▶ _TEXT SHOWN_:
↓↓↓

Again recognizing the potential prejudice from the mention of abortion, the court admitted evidence that Schultz lied in deposition, but excluded the fact that she lied during depositions about having abortions. That she lied under oath is relevant to Piatt's claim that Schultz is deceptive, which is relevant to his claim that her lies to him enraged him, which is somewhat relevant to whether terminating his paternal rights was in the child's best interest. That she lied about having had abortions could have been highly and unfairly prejudicial and would have had minimal, if any, relevance to what is in the child's best interest. The court admitted the relevant aspect of her deceptive nature without admitting the distracting red herring of her history of abortions. We find no abuse of discretion in the court's balance of probative value and unfair prejudice. We overrule point four.

By point of error five, Piatt complains that the court improperly conversed with a juror after submitting the case to the jury. There is no record of the conversation, nor is there any proof of what the conversation entailed. Piatt asserts in his brief that, when the juror approached the judge with a concern, the judge called the juror and the parties' counsel into chambers. Piatt asserts that the juror said he was confused over what the jury could consider. The next morning the court called the jury into the courtroom and reiterated the scope and nature of the jury's role.

↑↑↑

▶ _EXTRACTED DATA_:
↓↓↓

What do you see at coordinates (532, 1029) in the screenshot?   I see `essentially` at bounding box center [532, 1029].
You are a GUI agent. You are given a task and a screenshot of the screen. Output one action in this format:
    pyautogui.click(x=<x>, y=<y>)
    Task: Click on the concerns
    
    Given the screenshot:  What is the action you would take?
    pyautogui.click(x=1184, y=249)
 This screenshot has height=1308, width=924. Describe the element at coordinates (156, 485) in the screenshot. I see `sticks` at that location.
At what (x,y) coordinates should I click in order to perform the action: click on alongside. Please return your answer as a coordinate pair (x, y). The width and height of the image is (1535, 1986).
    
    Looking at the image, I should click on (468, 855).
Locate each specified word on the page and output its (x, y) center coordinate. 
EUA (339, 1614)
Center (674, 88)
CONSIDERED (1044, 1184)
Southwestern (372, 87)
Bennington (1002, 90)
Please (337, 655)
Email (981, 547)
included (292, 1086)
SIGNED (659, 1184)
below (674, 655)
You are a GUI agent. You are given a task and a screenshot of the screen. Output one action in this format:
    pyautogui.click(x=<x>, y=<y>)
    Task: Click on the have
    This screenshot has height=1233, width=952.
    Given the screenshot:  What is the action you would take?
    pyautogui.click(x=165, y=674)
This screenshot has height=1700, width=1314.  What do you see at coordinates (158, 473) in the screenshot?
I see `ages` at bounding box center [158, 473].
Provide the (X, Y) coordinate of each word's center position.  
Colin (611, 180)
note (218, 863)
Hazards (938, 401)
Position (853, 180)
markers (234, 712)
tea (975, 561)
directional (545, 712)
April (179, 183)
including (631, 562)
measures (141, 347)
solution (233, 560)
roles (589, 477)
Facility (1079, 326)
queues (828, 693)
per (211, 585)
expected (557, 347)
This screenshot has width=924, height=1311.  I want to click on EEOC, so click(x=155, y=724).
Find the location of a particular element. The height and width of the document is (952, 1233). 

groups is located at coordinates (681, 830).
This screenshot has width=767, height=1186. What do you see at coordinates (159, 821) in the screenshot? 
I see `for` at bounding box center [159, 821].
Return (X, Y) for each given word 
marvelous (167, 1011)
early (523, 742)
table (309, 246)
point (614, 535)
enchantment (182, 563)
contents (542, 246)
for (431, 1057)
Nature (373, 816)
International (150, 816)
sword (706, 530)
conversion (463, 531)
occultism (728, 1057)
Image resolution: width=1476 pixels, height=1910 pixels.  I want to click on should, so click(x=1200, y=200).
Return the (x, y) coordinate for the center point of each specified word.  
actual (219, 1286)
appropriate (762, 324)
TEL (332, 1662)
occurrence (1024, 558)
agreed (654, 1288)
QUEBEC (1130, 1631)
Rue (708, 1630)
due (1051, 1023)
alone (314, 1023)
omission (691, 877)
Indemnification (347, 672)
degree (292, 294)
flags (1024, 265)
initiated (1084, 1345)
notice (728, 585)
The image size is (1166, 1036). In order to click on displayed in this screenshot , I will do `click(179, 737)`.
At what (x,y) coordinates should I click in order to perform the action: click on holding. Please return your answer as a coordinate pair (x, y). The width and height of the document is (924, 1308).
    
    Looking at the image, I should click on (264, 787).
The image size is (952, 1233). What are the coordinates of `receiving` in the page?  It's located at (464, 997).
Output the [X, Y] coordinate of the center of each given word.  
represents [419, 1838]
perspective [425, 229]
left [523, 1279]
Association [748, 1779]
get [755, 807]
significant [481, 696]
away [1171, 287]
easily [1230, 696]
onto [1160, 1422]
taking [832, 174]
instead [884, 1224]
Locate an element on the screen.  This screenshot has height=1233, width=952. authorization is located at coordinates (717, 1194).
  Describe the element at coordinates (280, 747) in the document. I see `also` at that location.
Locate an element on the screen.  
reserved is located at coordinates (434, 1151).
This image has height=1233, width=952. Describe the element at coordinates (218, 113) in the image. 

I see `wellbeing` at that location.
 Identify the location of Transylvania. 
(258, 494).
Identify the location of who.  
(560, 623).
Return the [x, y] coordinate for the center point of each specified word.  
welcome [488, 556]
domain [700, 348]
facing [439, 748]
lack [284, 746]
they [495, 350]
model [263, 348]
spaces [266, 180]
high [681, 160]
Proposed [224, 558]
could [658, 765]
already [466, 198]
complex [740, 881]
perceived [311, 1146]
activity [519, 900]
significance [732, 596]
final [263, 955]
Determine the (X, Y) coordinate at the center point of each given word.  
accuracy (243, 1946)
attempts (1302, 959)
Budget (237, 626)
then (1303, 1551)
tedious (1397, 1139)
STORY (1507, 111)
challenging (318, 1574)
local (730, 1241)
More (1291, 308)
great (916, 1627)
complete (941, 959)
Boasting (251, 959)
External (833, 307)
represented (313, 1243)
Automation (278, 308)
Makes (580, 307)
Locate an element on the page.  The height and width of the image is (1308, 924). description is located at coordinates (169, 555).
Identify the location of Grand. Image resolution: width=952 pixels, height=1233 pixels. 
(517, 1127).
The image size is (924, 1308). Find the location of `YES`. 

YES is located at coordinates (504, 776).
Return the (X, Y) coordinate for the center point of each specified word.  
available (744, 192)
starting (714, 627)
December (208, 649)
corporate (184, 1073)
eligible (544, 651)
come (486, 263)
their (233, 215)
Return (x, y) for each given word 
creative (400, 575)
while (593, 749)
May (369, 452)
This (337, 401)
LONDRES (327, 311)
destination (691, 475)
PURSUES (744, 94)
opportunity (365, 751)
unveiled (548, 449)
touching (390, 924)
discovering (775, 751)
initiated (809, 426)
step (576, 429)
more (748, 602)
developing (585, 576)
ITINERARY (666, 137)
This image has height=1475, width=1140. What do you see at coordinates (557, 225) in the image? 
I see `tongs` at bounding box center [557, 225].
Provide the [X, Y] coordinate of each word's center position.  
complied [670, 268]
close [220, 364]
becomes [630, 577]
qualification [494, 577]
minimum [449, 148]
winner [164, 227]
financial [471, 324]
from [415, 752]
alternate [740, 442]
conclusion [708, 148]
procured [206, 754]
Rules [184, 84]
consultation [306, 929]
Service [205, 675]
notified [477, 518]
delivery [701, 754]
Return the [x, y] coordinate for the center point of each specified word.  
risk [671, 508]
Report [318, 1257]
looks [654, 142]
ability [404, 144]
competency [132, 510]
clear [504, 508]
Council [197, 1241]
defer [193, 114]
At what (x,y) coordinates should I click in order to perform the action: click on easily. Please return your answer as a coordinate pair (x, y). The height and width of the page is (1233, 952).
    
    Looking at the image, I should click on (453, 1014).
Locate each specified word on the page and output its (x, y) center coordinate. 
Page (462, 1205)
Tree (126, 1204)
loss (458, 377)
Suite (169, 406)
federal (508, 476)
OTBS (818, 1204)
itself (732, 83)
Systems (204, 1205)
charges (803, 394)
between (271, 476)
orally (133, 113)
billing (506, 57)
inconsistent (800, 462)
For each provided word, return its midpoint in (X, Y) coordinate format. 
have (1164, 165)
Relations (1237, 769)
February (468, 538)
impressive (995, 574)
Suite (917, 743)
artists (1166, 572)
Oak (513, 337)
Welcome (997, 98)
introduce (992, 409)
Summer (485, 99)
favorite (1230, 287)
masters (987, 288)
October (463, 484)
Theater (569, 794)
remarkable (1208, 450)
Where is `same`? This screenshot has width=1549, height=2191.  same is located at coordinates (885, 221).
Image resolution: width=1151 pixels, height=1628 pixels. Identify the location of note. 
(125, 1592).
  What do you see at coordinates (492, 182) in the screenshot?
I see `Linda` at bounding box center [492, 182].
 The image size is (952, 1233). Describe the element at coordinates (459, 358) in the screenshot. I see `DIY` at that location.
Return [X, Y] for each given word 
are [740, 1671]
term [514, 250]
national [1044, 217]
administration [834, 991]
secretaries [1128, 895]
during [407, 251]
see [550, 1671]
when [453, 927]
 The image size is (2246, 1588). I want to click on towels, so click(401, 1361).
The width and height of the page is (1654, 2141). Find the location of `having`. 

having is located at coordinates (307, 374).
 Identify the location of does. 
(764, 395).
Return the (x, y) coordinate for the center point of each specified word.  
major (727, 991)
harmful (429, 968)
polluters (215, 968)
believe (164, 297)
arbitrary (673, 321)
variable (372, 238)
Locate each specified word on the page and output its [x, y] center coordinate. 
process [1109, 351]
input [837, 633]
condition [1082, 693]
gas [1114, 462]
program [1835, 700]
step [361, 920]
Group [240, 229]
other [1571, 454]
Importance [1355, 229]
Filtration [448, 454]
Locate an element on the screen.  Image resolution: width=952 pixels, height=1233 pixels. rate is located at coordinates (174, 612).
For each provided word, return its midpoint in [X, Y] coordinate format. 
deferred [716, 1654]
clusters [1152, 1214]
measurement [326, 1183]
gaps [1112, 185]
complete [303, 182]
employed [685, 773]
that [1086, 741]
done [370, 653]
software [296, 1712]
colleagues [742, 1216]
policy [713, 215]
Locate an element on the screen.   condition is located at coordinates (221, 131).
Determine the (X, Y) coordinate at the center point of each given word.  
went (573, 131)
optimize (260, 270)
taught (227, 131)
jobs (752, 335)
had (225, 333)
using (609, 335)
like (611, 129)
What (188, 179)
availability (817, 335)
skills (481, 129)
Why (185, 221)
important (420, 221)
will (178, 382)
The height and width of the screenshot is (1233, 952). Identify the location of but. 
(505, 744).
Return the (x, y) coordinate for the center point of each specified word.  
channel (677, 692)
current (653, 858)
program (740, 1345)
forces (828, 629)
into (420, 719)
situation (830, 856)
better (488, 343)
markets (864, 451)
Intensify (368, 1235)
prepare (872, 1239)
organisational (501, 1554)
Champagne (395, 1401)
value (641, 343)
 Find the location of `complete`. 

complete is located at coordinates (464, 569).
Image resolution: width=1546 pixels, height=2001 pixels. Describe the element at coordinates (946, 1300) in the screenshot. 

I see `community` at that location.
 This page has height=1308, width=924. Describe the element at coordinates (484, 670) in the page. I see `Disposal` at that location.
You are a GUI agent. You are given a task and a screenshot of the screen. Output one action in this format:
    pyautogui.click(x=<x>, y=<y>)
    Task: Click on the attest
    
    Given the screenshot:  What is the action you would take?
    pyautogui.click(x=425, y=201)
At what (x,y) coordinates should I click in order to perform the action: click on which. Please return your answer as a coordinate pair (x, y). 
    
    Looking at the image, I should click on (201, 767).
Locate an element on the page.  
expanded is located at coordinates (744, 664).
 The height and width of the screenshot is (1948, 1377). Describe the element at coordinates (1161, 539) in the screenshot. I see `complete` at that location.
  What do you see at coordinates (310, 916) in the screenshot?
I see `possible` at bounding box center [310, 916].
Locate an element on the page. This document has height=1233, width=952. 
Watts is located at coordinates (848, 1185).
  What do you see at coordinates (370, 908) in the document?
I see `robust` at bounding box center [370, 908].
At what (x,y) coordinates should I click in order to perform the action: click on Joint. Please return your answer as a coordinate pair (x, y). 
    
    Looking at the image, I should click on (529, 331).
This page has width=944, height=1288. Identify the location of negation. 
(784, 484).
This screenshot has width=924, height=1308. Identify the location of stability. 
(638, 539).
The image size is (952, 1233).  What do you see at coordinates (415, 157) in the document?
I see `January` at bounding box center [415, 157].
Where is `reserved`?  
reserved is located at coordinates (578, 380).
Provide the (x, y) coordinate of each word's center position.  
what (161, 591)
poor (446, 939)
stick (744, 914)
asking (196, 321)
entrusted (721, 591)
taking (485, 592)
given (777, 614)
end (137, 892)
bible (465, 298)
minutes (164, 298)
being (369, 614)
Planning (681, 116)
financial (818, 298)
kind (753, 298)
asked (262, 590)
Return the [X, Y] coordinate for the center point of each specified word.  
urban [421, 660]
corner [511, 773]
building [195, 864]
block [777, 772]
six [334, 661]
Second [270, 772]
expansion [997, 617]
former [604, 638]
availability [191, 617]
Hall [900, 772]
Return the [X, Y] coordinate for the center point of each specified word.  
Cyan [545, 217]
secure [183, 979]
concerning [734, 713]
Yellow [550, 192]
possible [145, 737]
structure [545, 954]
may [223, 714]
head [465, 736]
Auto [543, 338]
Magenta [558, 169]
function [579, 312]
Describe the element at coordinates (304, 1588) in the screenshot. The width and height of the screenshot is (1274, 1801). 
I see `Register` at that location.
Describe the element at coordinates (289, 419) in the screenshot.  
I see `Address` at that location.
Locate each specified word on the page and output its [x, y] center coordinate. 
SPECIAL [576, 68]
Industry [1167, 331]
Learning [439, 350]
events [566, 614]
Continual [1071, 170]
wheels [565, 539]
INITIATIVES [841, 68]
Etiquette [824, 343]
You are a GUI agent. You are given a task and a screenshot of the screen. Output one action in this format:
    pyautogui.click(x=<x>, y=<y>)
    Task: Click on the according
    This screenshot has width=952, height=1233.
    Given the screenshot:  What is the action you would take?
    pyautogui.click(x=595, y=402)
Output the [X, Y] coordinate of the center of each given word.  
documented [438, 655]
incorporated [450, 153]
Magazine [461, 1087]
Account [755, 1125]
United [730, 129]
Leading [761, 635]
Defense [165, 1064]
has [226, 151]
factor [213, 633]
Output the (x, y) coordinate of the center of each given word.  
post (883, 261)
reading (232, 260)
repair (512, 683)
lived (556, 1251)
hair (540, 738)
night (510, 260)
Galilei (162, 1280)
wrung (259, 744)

↑↑↑

▶ _WORK TO BE COMPLETED_: Carry on writing the court opinion on Piatt's appeal, starting after its last sentence. The records have nothing to do with the court opinion on Piatt's appeal.

▶ _ANSWER_:
We find no reversible error. The failure to make any sort of record of the substance of the conversation leaves us nothing to review. Piatt does not allege that he complained to the trial court about this procedure, much less make a record reference. See Tex. R. App. P. 33.1(a), & 38.1(h). Even if we reviewed his allegations, Piatt has not demonstrated that any of this conversation probably caused the rendition of an improper judgment or prevented him from properly presenting the case to us. We know of no rule that this type of conversation in chambers with the parties' attorneys present is fundamental or per se reversible error. We overrule point five.

By point of error six, Piatt seeks to be treated like a sperm donor. State law provides that a child resulting from artificial insemination is not deemed to be the sperm donor's child unless the donor is the mother's husband. Tex. Fam. Code Ann. 151.101(b) (West 1996). Piatt contends that Schultz's actions--aborting the other man's baby, stopping her birth-control pills--mimic the actions of women seeking to become pregnant through artificial insemination. He contends that the only difference between him and the sperm donor contemplated by the Family Code is that he gave his sperm through "non artificial" insemination. He argues that treating him differently from artificial-insemination donors violates his right to equality under the law guaranteed by Texas Constitution Article 1, section 3a.

His constitutional claim is meritless. Section 3a protects against unequal treatment based on sex, race, color, creed, and national origin. Texas Const. art. I, 3a. In this context, "sex" means gender, not whether one had sexual intercourse. Piatt does not assert that he has been discriminated against based on any of these protected categories. The provision does not prevent treating men differently depending on how their sperm fertilizes an egg. The general rule is that fathers may be ordered to support the children created in part by their sperm. See Tex. Fam. Code Ann. 154.001 (West 1996). Recognizing that many women cannot conceive a child with their partners and must rely on donor sperm, the Legislature carved out a small exception to the general rule with section 151.101(b). The exception facilitates artificial insemination by removing the specter of parental rights/responsibilities claims by or against the non-husband sperm donor. Piatt has not shown any way that he was treated irrationally differently based on his membership in a constitutionally protected class. We overrule point six.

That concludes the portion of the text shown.